Loving couple married 64 years dies holding hands on same day

An Ohio couple proved “till death do us part” wasn’t hyperbole after they died while holding hands on Christmas Eve. Bill and Nancy Schafrath passed away peacefully within hours of each other, putting a bow on a loving marriage that had lasted for 64 years.

Bill, 88, died of natural causes at around 7 a.m. Dec 24. He was followed at 11 a.m. by his wife Nancy, 85, at Brookdale Senior Living in Wooster, where they lived the past year.

Weeks later, their love story is going viral.

When Bill couldn’t get out of bed anymore over their last few weeks, the couple’s niece, Pat Cornelius, pushed their beds together, reports the Daily Record. As a result, “they literally held hands for the last week of their life,” she says.

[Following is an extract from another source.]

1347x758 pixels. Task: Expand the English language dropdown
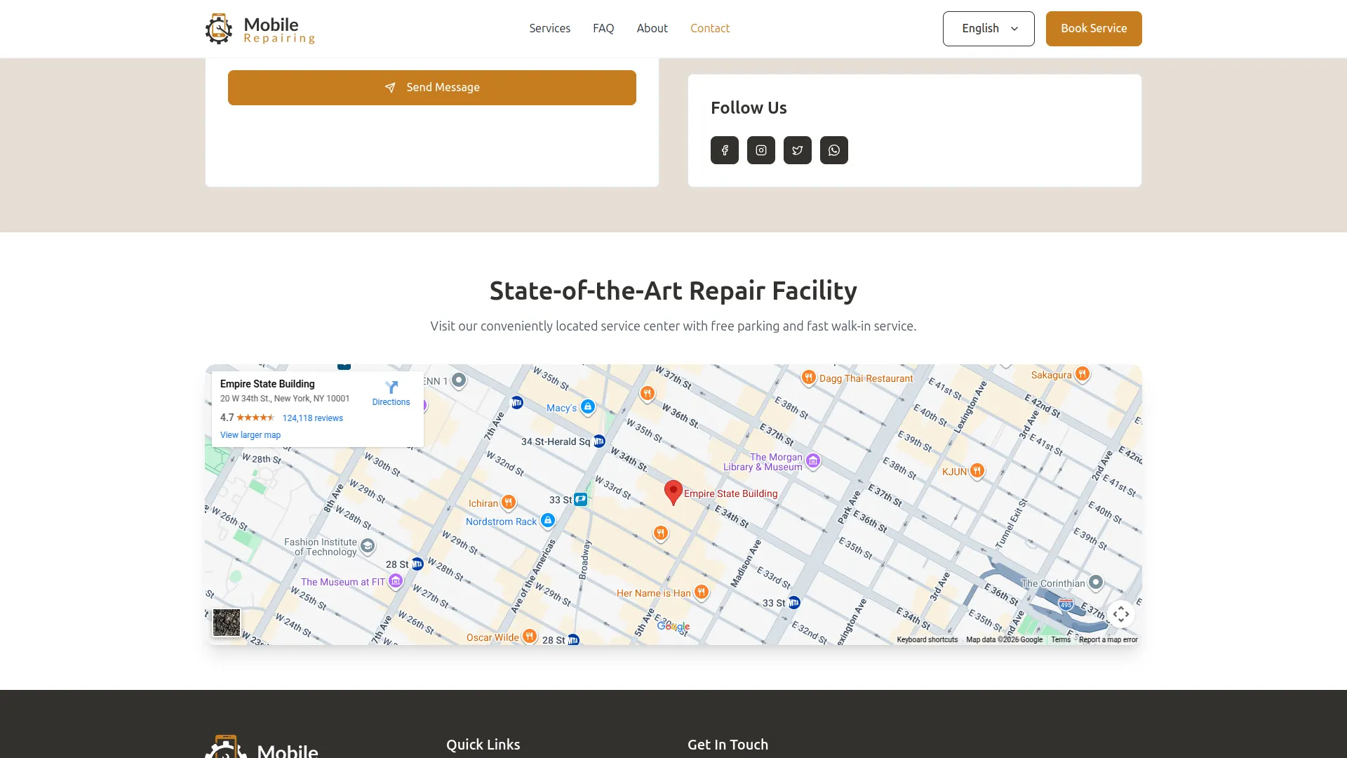pos(988,29)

“Certainly for me, this is a first, a Mass where we are burying a married couple together, who died on the same day,” said Fr. Richard Samide during their funeral service Thursday at St. Mary of the Immaculate Conception church.

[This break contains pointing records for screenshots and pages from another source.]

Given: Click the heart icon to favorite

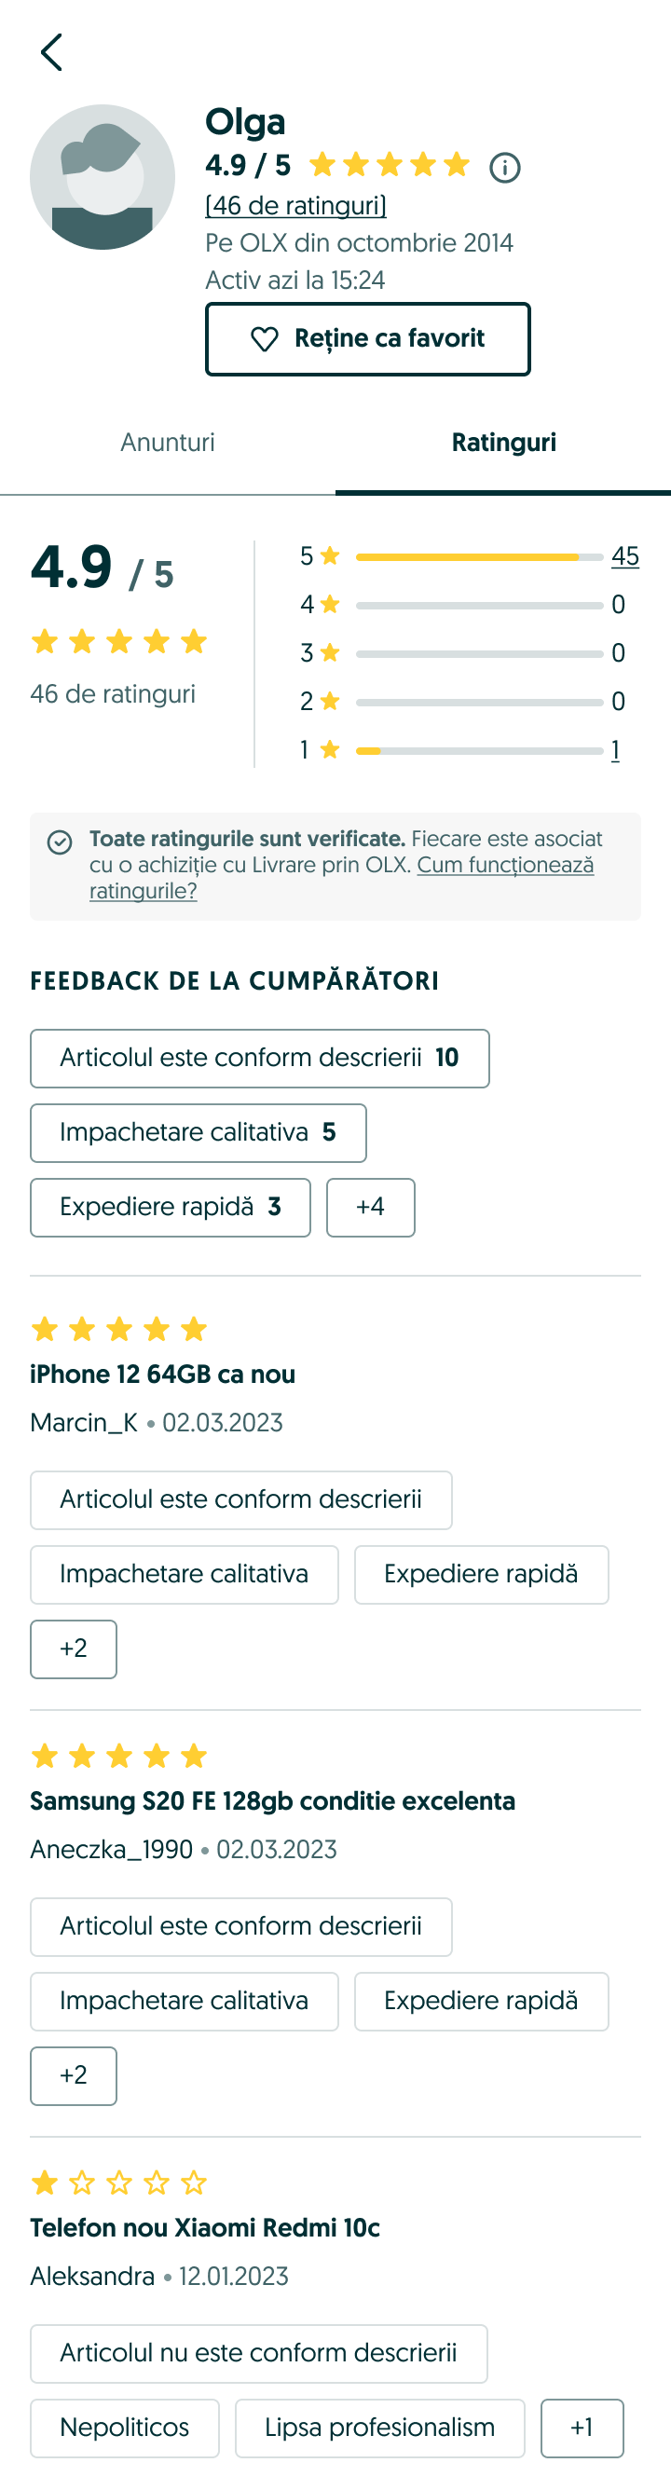Looking at the screenshot, I should [264, 339].
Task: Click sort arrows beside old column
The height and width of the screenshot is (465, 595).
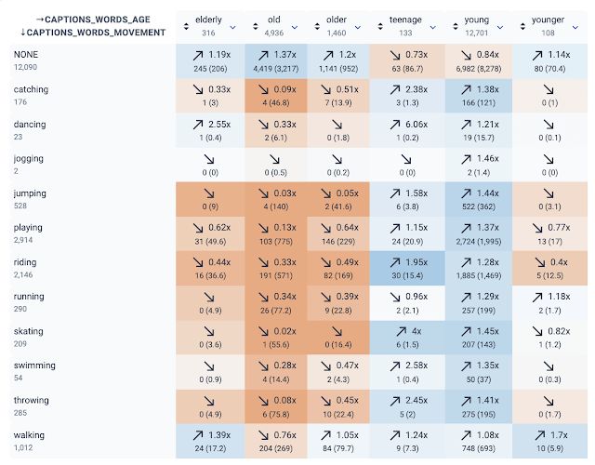Action: tap(256, 27)
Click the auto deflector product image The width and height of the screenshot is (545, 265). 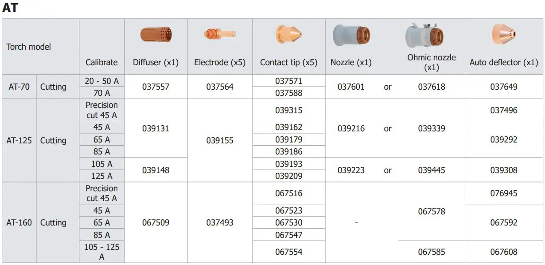tap(504, 34)
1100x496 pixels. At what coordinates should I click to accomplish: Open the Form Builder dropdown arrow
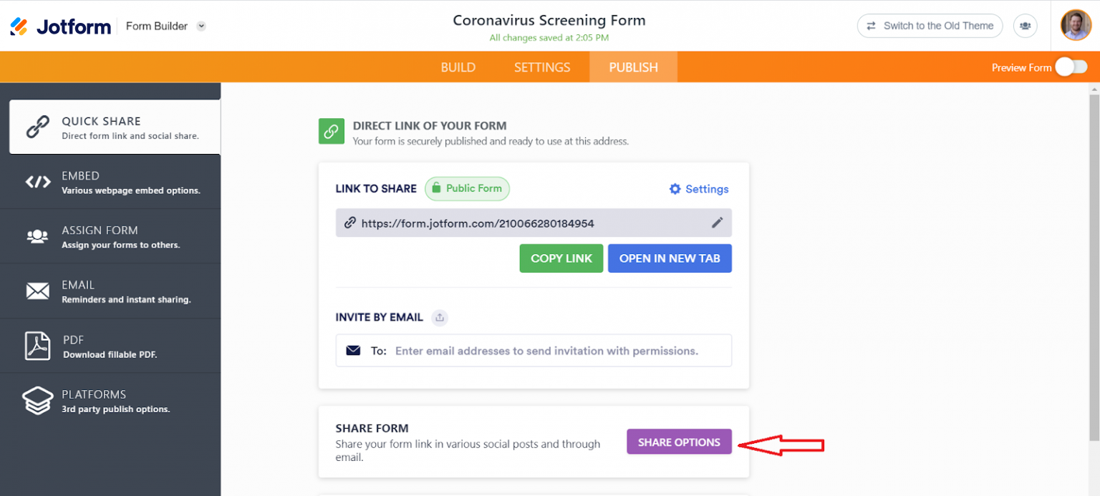pos(201,26)
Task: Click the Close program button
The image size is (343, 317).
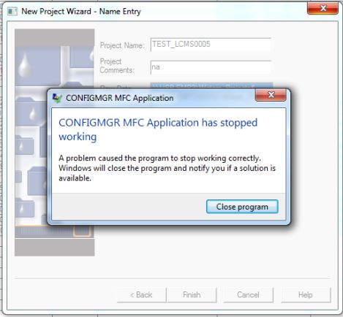Action: coord(242,207)
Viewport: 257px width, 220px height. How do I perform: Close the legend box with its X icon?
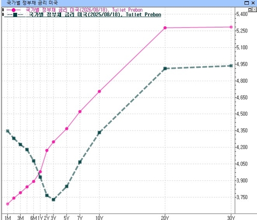[254, 10]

Samide added that, while the Schafraths didn’t have children together, the soulmates bonded over their large families and extensive volunteer work. Nancy, a “bubbly and energetic” bank employee for 35 years, worked for the domestic violence non-profit Every Woman’s House, and Quota Club, an organization dedicated to helping the hearing-impaired, among many others.

Nephew John Moritz described his Aunt Nancy as a “fun-loving lady who everybody liked and liked to be around.”

Her other half, Bill, was a bricklayer and Korean War veteran “who loved to cook,” says Cornelius. The “meticulous” former US Army chef even “grew his own tomatoes” at the couple’s home on the west side of Wooster, their hometown news outlet reports.

When not working or volunteering for a charity, Bill and Nancy enjoyed playing cards together and wintering in Tampa Bay, Fla.

As they approached their twilight years, the pensioner paramours increasingly wanted to spend every minute together, according to Cornelius, who was their caregiver towards the end. “I’d have to take Bill to the dentist, Nancy wanted to go,” she says. “So there was always three of us in the room.”

It was only fitting that the loving couple would be inseparable even in death.

“It’s almost like they decided that if one went, the other would go, too,” Moritz said. “Somehow they knew.”

Bill and Nancy aren’t the first spouses to pass away virtually moments apart. Last February, an upstate New York couple died within hours of each other after 70 years of marriage.